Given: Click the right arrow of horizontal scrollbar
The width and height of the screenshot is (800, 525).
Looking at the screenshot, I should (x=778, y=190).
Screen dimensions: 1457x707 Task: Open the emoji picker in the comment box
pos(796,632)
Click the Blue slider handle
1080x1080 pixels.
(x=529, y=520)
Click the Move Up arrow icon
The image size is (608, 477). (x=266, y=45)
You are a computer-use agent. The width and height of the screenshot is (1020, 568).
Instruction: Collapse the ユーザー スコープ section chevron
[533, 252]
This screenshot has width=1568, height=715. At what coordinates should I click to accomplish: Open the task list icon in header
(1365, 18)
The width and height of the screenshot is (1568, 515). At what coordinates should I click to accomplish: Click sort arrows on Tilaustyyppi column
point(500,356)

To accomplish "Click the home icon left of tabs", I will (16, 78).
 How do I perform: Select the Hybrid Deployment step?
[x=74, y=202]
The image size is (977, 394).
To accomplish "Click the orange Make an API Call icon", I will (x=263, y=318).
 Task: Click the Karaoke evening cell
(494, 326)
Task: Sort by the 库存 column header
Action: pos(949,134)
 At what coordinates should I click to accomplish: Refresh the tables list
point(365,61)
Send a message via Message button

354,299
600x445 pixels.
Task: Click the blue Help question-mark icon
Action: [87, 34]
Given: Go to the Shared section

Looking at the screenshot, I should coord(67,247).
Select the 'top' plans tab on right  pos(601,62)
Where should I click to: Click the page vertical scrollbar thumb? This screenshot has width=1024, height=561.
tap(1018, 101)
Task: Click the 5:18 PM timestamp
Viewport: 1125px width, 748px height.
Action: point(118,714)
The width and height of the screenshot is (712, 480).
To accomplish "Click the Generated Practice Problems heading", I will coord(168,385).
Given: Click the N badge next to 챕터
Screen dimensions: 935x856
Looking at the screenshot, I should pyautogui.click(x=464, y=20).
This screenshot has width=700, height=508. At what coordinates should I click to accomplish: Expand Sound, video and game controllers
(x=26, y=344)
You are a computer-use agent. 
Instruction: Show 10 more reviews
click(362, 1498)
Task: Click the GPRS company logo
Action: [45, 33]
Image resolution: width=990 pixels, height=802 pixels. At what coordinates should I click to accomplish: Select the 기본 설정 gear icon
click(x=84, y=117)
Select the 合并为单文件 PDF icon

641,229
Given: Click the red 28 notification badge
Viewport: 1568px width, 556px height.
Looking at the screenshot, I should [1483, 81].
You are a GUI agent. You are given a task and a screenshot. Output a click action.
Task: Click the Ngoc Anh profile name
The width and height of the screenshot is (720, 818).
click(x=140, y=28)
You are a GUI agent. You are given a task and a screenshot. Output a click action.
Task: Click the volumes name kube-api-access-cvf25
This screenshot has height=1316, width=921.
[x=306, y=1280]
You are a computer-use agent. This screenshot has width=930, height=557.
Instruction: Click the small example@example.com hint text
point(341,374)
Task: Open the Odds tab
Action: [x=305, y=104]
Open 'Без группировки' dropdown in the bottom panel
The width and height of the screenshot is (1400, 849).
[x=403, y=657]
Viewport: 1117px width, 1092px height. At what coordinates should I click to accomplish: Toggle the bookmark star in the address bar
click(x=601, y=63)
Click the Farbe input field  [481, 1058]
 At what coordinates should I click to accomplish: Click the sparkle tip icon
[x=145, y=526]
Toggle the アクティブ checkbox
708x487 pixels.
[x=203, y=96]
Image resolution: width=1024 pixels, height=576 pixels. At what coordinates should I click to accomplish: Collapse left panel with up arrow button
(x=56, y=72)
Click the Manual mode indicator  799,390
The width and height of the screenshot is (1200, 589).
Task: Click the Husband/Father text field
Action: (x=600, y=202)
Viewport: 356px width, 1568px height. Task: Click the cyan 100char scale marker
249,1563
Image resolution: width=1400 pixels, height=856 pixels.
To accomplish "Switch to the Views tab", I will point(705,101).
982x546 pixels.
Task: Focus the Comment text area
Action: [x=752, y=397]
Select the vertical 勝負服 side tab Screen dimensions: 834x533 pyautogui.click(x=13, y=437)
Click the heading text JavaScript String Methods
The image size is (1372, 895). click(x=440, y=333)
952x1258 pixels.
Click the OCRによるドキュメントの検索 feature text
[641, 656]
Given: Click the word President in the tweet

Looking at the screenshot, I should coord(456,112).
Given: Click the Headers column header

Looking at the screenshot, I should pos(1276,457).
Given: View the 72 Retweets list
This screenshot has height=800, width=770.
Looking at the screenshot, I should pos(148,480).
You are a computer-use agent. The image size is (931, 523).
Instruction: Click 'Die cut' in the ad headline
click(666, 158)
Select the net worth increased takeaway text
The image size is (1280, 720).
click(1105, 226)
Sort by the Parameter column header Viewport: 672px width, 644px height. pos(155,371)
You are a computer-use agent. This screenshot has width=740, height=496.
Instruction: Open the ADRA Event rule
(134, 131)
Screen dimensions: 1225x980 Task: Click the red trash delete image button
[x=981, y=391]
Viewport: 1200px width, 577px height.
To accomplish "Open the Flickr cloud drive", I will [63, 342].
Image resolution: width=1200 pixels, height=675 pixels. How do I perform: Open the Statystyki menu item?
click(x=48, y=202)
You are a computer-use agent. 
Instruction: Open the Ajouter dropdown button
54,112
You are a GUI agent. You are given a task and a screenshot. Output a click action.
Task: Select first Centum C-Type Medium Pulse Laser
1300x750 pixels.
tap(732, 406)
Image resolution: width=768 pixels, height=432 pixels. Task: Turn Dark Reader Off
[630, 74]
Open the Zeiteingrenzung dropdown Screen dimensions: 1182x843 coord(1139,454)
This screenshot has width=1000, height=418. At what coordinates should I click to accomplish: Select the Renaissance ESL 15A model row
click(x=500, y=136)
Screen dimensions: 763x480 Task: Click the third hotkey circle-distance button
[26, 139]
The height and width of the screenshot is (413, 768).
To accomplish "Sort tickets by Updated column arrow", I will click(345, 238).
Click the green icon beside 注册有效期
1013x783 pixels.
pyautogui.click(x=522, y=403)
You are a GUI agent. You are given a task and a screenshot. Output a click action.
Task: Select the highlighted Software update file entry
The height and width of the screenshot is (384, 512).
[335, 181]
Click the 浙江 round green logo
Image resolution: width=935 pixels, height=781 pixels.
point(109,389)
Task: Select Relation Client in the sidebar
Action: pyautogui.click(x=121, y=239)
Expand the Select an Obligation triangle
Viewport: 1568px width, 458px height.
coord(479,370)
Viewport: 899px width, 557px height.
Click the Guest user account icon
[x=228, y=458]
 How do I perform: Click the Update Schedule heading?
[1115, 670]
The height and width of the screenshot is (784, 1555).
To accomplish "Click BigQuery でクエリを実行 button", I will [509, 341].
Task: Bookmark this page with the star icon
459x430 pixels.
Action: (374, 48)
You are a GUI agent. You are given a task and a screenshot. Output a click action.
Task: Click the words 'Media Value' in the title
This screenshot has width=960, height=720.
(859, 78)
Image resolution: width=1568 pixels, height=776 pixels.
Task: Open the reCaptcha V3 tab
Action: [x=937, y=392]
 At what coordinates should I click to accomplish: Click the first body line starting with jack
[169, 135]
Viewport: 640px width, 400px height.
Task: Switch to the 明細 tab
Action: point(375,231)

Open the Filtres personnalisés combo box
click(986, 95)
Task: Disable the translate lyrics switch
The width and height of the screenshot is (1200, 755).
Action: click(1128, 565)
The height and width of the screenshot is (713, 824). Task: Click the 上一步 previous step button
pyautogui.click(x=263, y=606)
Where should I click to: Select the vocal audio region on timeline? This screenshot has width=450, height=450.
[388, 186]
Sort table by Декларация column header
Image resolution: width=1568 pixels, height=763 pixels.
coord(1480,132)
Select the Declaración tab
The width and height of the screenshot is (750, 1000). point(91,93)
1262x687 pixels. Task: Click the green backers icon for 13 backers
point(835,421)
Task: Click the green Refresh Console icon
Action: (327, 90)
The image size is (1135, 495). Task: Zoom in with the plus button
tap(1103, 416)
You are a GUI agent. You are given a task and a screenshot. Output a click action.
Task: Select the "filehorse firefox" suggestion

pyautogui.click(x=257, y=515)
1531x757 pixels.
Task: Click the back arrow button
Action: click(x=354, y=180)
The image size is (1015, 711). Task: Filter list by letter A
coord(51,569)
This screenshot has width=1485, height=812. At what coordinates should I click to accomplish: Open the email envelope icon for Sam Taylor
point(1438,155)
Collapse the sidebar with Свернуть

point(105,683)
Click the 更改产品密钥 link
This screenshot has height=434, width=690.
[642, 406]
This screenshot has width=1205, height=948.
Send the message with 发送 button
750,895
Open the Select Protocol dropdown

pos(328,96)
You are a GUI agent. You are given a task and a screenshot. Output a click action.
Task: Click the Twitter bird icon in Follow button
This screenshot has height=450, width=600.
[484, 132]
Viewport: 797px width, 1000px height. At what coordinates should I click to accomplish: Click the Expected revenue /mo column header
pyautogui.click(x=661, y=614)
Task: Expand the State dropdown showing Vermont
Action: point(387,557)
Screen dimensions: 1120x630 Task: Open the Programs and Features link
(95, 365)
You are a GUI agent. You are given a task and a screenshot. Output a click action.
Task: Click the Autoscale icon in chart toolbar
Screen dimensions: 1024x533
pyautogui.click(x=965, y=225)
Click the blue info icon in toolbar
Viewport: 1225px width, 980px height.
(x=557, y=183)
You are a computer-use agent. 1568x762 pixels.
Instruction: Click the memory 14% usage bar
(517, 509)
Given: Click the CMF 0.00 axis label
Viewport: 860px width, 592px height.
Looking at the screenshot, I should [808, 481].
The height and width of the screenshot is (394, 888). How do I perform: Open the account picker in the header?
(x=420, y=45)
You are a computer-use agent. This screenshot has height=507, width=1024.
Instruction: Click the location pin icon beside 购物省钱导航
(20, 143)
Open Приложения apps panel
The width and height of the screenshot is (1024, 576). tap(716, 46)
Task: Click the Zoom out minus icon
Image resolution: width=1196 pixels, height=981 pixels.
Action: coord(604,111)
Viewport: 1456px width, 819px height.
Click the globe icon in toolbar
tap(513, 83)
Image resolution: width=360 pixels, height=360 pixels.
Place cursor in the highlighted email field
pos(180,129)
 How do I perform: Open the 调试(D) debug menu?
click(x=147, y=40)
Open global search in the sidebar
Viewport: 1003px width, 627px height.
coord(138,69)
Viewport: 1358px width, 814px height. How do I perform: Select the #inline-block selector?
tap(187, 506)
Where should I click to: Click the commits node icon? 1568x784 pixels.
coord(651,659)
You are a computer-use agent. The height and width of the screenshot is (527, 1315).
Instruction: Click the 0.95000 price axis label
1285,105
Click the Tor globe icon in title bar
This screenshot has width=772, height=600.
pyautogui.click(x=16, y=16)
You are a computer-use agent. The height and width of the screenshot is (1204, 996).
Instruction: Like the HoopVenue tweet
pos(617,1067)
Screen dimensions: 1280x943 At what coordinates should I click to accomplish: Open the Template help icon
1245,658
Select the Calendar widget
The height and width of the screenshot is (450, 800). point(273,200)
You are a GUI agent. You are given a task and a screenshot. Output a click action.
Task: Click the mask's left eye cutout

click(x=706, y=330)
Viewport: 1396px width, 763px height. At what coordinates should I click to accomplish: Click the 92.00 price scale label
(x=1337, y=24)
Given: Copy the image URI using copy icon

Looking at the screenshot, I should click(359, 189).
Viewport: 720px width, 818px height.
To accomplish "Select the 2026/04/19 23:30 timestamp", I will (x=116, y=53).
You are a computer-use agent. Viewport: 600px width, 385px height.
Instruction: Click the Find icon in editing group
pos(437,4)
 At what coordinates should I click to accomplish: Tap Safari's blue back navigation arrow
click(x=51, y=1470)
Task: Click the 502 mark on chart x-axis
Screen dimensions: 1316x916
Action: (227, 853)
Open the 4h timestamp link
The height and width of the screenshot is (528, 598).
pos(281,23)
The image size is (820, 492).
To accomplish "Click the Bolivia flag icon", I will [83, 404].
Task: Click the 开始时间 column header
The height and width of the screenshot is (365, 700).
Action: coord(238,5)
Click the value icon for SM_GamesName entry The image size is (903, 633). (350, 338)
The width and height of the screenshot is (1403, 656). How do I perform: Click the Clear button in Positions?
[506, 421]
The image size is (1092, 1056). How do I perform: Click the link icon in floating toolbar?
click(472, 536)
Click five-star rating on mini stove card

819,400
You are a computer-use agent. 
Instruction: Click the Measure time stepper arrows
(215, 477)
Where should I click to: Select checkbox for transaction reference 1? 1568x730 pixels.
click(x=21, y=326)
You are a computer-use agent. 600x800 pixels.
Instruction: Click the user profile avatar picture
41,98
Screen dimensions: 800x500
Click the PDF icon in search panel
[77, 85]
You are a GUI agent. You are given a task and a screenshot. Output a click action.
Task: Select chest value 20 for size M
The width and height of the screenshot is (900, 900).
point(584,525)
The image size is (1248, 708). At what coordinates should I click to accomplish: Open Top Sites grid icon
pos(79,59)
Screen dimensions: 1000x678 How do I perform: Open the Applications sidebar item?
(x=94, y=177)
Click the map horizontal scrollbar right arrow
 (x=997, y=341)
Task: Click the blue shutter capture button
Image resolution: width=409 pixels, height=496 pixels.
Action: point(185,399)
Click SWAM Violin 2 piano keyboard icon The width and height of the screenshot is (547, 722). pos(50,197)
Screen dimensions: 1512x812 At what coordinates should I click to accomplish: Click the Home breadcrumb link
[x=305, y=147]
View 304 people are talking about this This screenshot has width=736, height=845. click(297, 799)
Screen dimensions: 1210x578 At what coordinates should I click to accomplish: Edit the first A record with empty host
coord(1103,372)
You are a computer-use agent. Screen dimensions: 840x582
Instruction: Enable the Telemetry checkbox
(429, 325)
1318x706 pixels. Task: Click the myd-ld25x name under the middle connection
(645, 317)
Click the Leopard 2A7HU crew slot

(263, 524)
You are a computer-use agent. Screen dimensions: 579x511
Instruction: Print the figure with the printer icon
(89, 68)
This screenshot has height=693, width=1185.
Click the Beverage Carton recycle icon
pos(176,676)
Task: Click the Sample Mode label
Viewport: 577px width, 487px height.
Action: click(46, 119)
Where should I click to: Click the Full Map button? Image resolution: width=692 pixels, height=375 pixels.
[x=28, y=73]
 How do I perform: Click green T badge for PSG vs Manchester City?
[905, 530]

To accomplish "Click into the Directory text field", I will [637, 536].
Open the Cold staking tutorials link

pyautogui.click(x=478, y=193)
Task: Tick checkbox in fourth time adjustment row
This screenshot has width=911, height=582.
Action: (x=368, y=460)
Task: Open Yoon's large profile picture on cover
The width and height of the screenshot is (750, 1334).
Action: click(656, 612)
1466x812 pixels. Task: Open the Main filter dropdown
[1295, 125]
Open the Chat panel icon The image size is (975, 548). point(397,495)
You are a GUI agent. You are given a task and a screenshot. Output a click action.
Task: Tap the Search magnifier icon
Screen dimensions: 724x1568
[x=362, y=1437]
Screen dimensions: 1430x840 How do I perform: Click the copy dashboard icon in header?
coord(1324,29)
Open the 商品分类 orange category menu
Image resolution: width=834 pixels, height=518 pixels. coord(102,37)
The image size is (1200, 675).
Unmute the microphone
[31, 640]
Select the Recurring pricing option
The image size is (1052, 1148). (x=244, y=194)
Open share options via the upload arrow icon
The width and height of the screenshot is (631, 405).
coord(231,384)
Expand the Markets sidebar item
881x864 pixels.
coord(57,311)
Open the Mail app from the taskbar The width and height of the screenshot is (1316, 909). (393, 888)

Required work -> Search the data for the string "chart" and copy out every line where it is found.

Written solution ->
Task: Click the Autoscale icon in chart toolbar
Task: Click the 502 mark on chart x-axis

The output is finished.